▸ **Data for analysis**:
_ _ _ _

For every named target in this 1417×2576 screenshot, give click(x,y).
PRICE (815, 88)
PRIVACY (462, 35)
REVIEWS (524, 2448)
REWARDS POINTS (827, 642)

_ _ _ _

▸ **Assigned task**:
Reproduce the material above in full, exactly.

▸ **Result of this exercise**:
For every named target in this 1417×2576 screenshot, give click(x,y).
PRICE (815, 88)
PRIVACY (462, 35)
REVIEWS (524, 2448)
REWARDS POINTS (827, 642)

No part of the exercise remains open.